◆ Work task ◆
If a line in the listing below includes the word "computer", pick it out.
***** Information shown *****
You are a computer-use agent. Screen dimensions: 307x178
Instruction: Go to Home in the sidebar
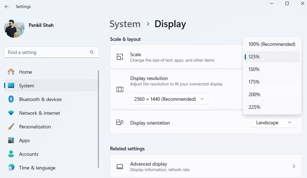click(x=25, y=72)
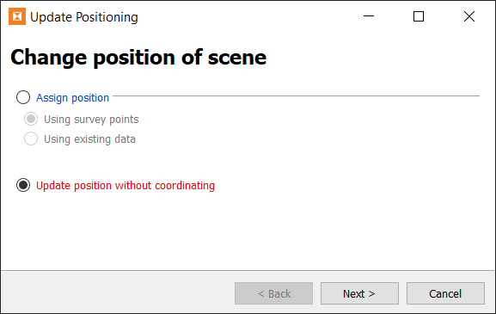Viewport: 496px width, 314px height.
Task: Proceed with the Next button
Action: 359,293
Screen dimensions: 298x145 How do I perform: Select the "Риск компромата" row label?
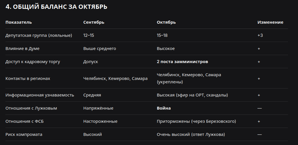click(x=24, y=134)
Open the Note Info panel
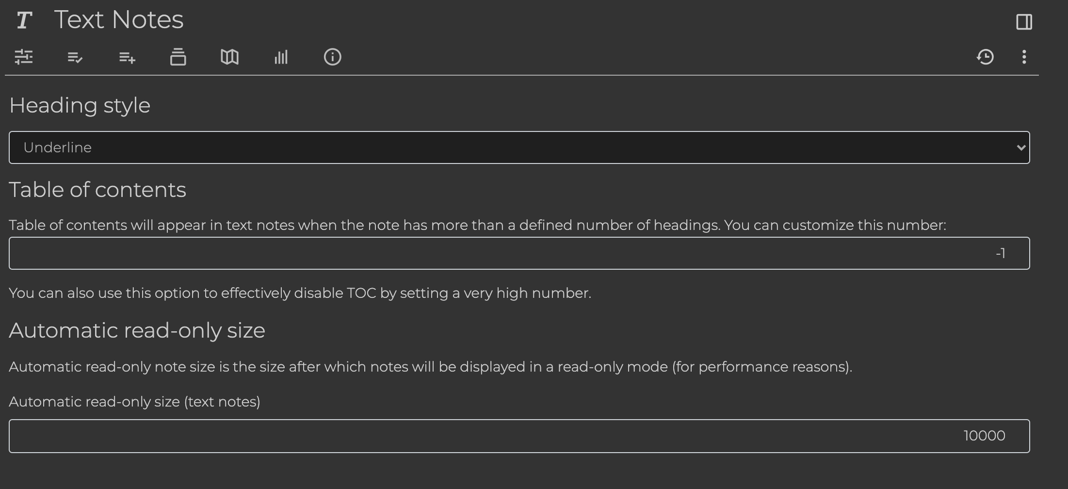 coord(333,57)
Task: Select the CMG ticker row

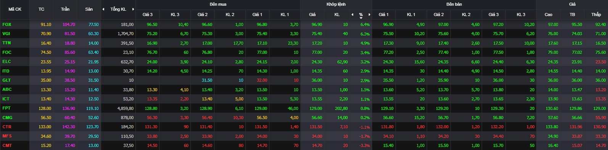Action: point(304,118)
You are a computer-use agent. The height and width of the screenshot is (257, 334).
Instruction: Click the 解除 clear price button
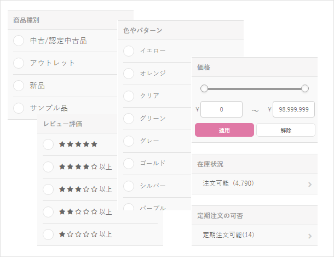coord(286,130)
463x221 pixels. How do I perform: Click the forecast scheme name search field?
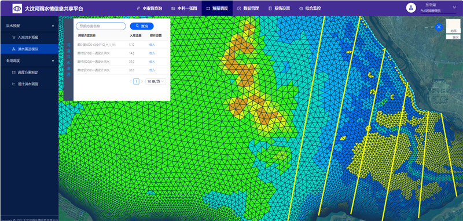pyautogui.click(x=101, y=26)
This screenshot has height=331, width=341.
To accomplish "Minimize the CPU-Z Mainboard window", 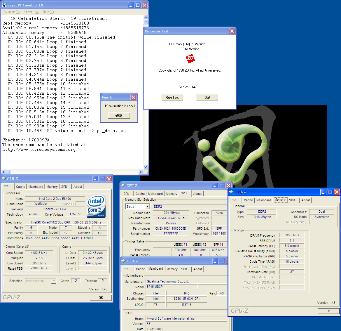I will (215, 261).
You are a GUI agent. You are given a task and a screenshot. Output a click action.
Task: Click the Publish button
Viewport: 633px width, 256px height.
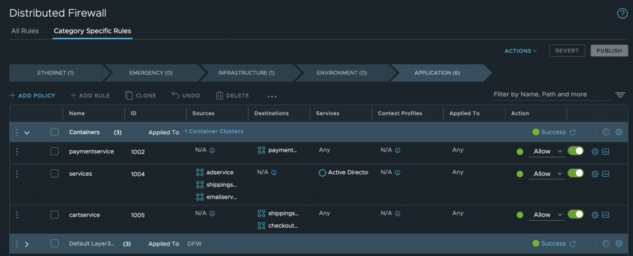coord(609,51)
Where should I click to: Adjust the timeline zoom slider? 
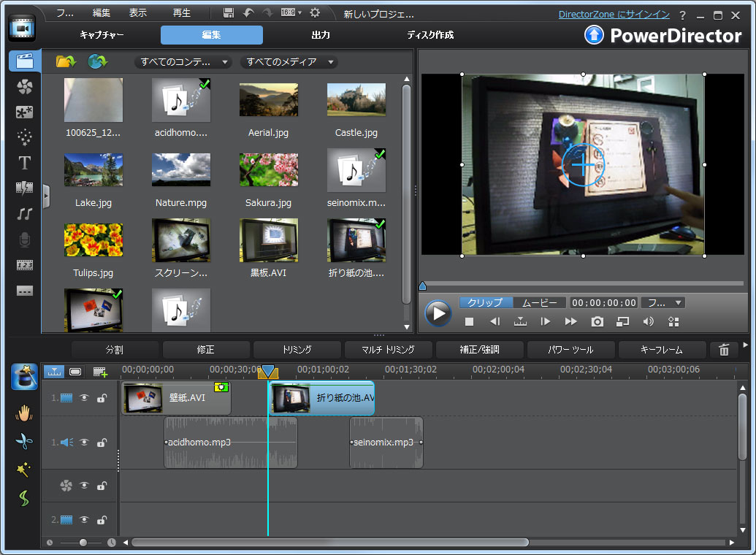point(83,543)
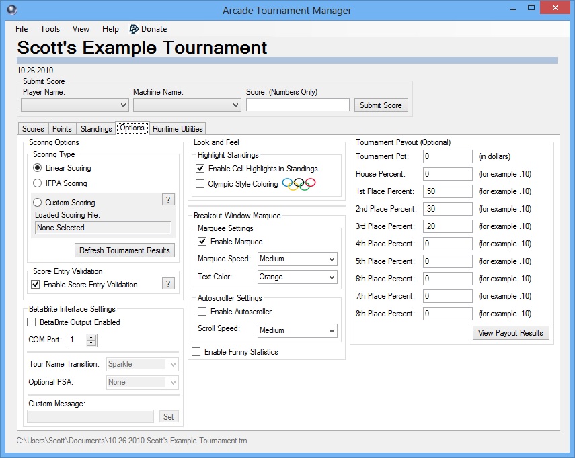Click the app icon in title bar

point(11,10)

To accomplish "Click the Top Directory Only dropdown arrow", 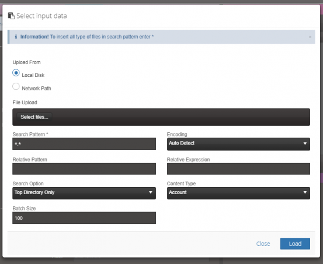I will pos(151,192).
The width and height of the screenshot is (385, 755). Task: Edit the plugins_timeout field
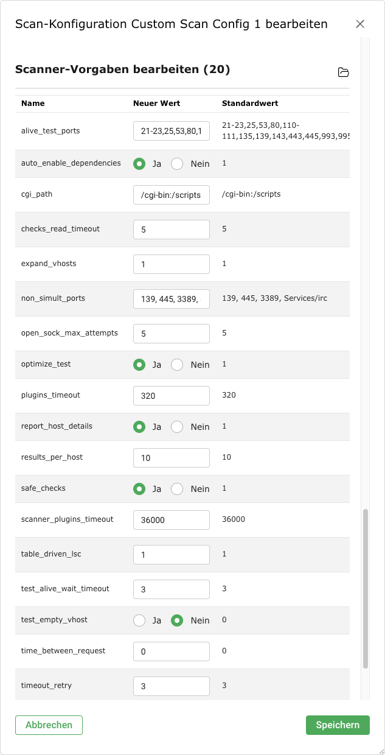tap(172, 396)
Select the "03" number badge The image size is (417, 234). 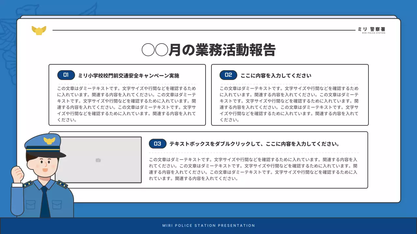(x=158, y=143)
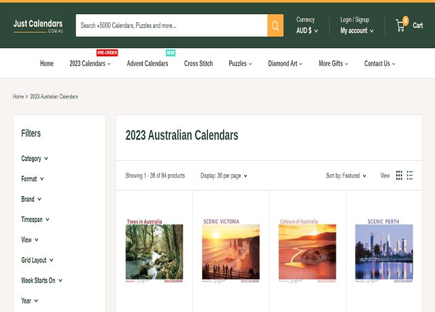Image resolution: width=435 pixels, height=312 pixels.
Task: Switch to list view layout
Action: click(x=410, y=176)
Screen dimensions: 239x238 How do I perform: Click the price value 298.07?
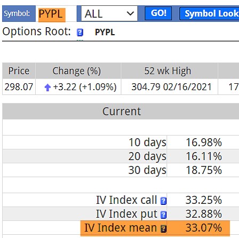click(x=19, y=87)
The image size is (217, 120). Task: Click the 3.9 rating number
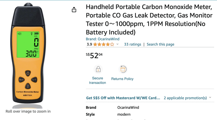(x=89, y=44)
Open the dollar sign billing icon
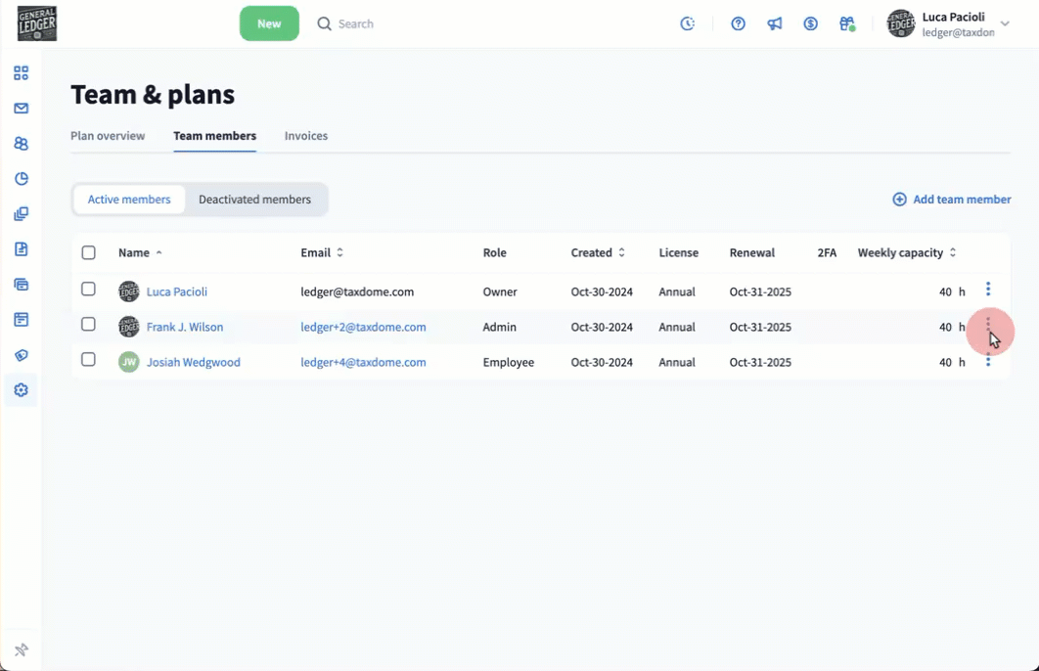 point(811,23)
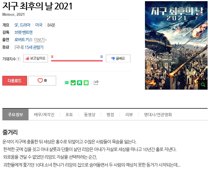Go to 명대사/연관영화 tab
212x169 pixels.
pyautogui.click(x=158, y=115)
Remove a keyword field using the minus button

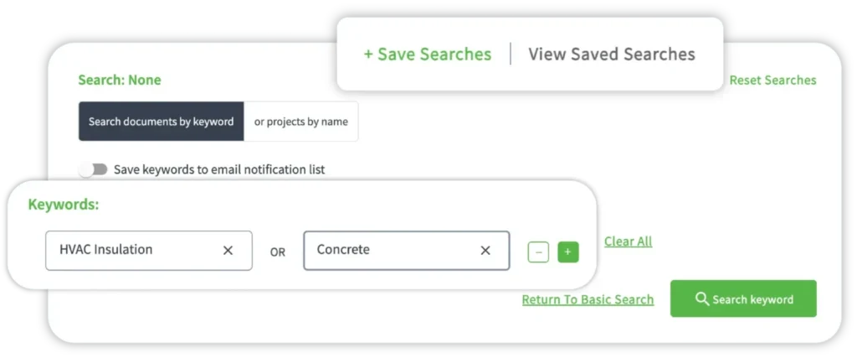(538, 252)
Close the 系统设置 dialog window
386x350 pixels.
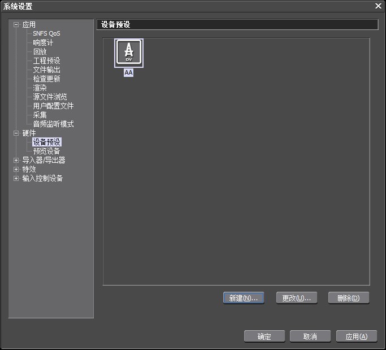[378, 6]
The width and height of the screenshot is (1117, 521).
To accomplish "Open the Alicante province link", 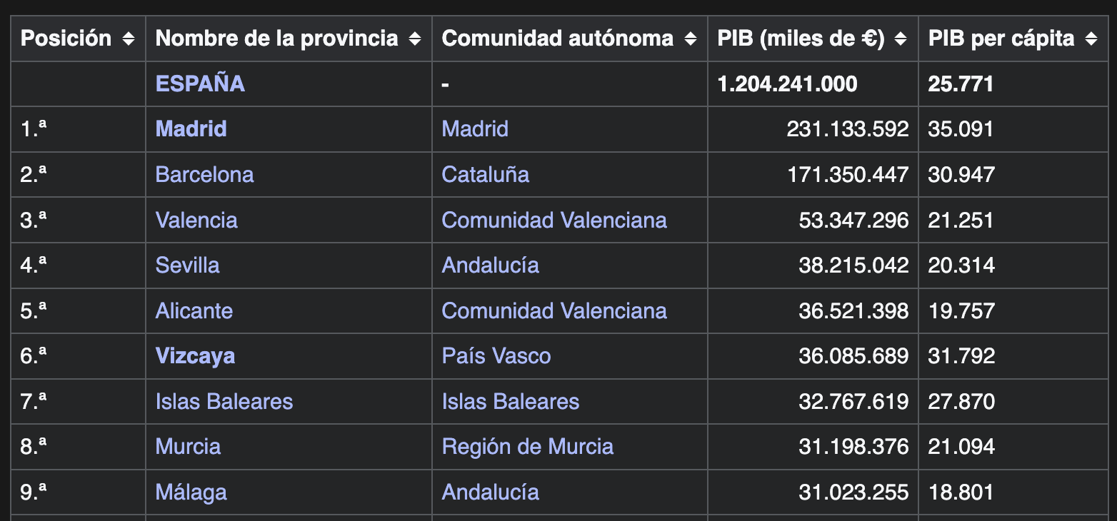I will [194, 310].
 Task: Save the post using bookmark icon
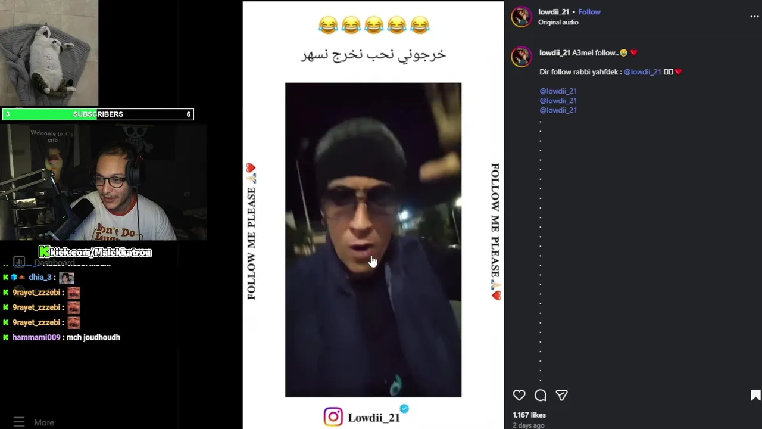(x=755, y=395)
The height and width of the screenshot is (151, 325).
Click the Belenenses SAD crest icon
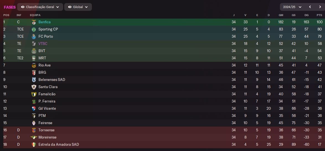pyautogui.click(x=34, y=80)
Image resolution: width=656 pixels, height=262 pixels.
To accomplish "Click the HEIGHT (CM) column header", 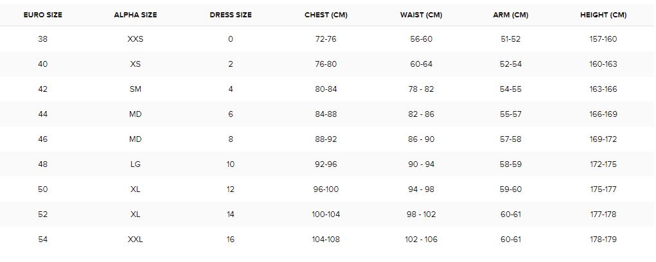I will (x=602, y=14).
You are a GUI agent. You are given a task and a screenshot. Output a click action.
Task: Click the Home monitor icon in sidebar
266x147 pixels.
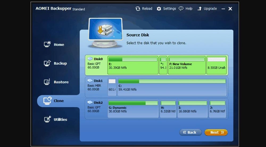pos(47,44)
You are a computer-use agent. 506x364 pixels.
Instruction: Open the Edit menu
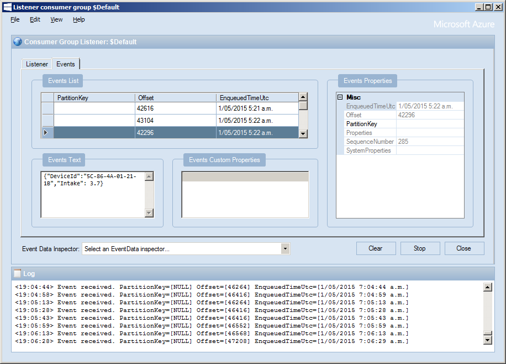[35, 19]
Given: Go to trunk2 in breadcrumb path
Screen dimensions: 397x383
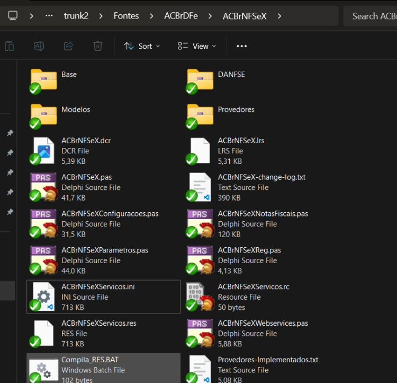Looking at the screenshot, I should click(76, 16).
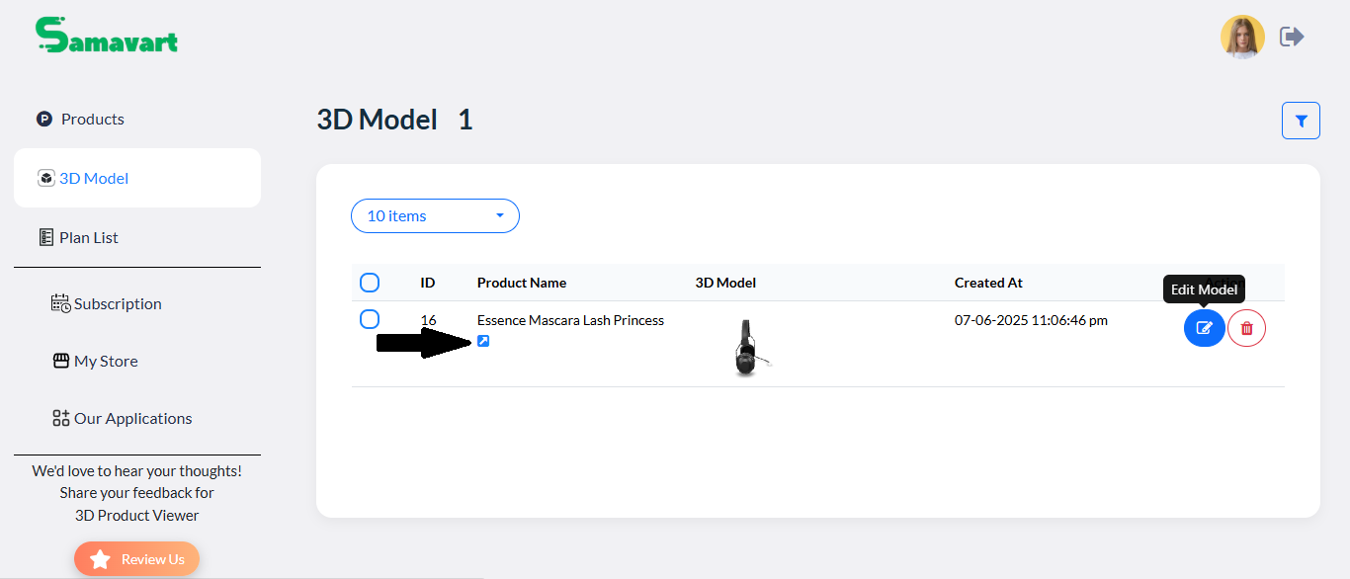This screenshot has height=579, width=1350.
Task: Click the headphone 3D model thumbnail
Action: coord(746,347)
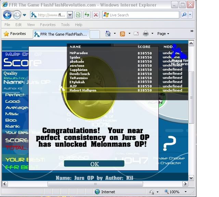Image resolution: width=219 pixels, height=197 pixels.
Task: Click the Read Mail envelope icon
Action: pyautogui.click(x=136, y=34)
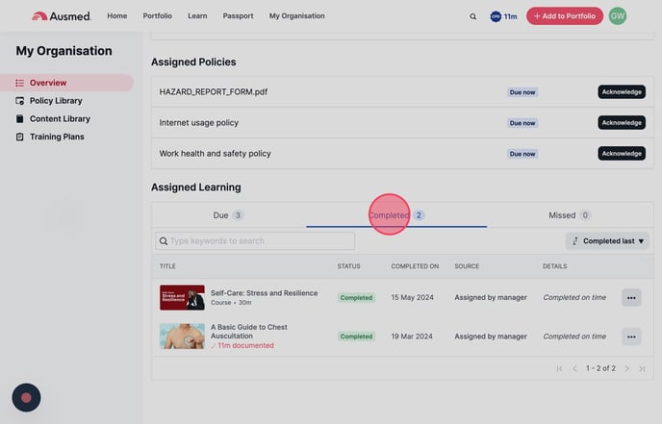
*****
◆ Response to the task ◆
You are a computer-use agent. Screen dimensions: 307x178
You are a computer-use agent. The height and width of the screenshot is (257, 334).
You are a computer-use agent. 506x364 pixels.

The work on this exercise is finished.